When your changes on a branch are ready, merge them back:

# Switch to the branch you want to merge INTO
git checkout main

# Merge the feature branch
git merge feature/new-nginx-config

If Git can cleanly combine the changes, it creates a merge commit automatically. If the same lines were changed in both branches, you get a merge conflict.

Resolving Merge Conflicts

When a conflict occurs, Git marks the conflicting sections in the file:

<<<<<<< HEAD
log_level=info
=======
log_level=debug
>>>>>>> feature/new-nginx-config

To resolve:

  1. Open the file and decide which version to keep (or combine them)
  2. Remove the conflict markers (<<<<<<<, =======, >>>>>>>)
  3. Stage the resolved file: git add server.conf
  4. Complete the merge: git commit

Think About It: Why would you use branches for ops work instead of just editing files directly on main? Consider code review, testing changes before applying them, and the ability to quickly revert if something goes wrong.


Working with Remote Repositories

So far, everything has been local. Remote repositories let you collaborate, back up your work, and deploy from a central location.

Cloning a Repository

# Clone an existing repository
git clone https://github.com/example/server-configs.git

# Clone into a specific directory
git clone https://github.com/example/server-configs.git my-configs

# Clone via SSH (requires SSH key setup)
git clone git@github.com:example/server-configs.git

Adding a Remote

If you started with git init locally:

# Add a remote (conventionally named "origin")
git remote add origin https://github.com/yourteam/server-configs.git

# List remotes
git remote -v

# Output:
# origin  https://github.com/yourteam/server-configs.git (fetch)
# origin  https://github.com/yourteam/server-configs.git (push)

Push, Pull, and Fetch

# Push your commits to the remote
git push origin main

# Push and set the upstream tracking (do this the first time)
git push -u origin main

# After -u, you can just use:
git push

# Fetch changes from the remote (does not modify your working directory)
git fetch origin

# Pull changes (fetch + merge)
git pull origin main

# After setting upstream:
git pull
+---------------------------------------------------------------+
|              PUSH AND PULL FLOW                               |
+---------------------------------------------------------------+
|                                                               |
|  Your Local Repo          Remote Repo (GitHub, GitLab, etc.)  |
|  +---------------+        +---------------+                   |
|  | Working Dir   |        |               |                   |
|  | Staging Area  | --push--> | main branch |                  |
|  | Local Commits | <-pull--- |             |                  |
|  +---------------+        +---------------+                   |
|                                                               |
+---------------------------------------------------------------+

Distro Note: Git is available on all major distributions.
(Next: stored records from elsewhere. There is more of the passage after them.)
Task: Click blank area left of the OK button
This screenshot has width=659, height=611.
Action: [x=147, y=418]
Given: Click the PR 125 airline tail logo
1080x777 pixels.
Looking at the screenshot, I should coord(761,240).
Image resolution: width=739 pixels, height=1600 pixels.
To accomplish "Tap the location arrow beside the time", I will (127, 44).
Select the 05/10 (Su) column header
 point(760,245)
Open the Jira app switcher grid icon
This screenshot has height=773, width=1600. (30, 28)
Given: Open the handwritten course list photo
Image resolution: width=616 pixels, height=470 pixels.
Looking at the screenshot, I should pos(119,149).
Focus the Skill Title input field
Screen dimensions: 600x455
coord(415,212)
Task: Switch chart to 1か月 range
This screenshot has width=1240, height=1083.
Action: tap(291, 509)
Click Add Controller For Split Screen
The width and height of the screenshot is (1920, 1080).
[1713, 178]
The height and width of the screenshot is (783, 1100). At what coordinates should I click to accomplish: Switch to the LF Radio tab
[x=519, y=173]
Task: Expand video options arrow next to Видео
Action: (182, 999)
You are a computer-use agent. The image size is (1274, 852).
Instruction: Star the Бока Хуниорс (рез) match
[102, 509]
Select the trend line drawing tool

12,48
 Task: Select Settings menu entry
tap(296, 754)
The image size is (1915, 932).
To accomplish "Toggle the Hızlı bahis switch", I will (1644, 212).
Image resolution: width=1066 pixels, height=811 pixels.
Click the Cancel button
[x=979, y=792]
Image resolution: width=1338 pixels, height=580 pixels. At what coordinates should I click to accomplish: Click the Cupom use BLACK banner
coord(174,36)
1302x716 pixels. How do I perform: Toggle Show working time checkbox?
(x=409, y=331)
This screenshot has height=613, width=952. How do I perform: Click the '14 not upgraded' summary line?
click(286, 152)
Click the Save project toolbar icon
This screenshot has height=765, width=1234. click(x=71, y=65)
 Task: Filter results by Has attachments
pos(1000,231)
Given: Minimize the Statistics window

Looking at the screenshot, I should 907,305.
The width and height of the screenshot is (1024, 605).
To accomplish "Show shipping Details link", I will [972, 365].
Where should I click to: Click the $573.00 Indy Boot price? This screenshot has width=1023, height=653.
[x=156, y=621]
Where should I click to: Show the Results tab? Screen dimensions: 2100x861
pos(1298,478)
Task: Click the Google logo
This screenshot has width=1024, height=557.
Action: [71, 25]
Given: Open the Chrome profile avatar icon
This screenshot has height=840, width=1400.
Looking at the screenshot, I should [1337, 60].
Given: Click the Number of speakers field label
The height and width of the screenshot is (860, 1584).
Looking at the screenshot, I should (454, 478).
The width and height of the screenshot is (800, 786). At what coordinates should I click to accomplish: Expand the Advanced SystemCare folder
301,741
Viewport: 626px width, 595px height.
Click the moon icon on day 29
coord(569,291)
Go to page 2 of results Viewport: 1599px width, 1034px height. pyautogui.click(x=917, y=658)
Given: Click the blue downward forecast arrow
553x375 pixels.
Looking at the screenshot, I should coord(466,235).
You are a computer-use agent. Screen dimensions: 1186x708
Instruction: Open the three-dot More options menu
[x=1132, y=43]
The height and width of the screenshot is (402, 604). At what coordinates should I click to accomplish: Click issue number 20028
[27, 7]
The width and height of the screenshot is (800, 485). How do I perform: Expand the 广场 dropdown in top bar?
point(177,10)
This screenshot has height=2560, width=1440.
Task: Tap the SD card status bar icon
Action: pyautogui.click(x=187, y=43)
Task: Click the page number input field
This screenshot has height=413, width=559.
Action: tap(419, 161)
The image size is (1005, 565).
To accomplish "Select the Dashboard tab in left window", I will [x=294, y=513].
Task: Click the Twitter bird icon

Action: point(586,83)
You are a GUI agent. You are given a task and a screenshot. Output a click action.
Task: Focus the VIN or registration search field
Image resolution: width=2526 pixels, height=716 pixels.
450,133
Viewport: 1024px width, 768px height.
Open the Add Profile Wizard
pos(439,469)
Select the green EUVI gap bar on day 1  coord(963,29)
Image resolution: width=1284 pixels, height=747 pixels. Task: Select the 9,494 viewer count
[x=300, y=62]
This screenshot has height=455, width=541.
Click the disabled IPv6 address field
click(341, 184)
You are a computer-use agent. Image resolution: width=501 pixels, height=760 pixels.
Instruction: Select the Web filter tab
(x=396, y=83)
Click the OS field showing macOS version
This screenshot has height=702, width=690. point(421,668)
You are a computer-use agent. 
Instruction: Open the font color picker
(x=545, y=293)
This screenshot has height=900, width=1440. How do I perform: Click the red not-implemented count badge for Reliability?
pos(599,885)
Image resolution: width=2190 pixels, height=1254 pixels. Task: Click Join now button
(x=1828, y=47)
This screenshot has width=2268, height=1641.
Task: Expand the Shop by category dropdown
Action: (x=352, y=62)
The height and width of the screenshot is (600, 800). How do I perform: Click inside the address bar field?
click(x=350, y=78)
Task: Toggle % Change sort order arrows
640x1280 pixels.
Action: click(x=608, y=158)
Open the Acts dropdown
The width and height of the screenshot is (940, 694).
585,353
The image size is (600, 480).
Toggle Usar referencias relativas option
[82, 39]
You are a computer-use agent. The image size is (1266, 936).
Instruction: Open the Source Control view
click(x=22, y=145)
For SSH-based remote access, ensure openssh-client is installed. On minimal server images, you may need to install it separately: sudo apt install openssh-client (Debian/Ubuntu) or sudo dnf install openssh-clients (Fedora/RHEL).


.gitignore: Keeping Secrets Out

The .gitignore file tells Git which files to ignore. This is critical for ops -- you must never commit passwords, API keys, or sensitive data.

vim .gitignore
# Ignore editor backup files
*.swp
*.swo
*~

# Ignore OS files
.DS_Store
Thumbs.db

# Ignore secrets and credentials
*.key
*.pem
*.p12
.env
secrets.yml
credentials.conf

# Ignore logs
*.log
logs/

# Ignore compiled files
*.pyc
__pycache__/

# Ignore but track the template
!credentials.conf.example

The ! prefix negates a pattern -- useful for tracking a template file while ignoring the actual secrets file.

git add .gitignore
git commit -m "Add .gitignore to exclude secrets and temp files"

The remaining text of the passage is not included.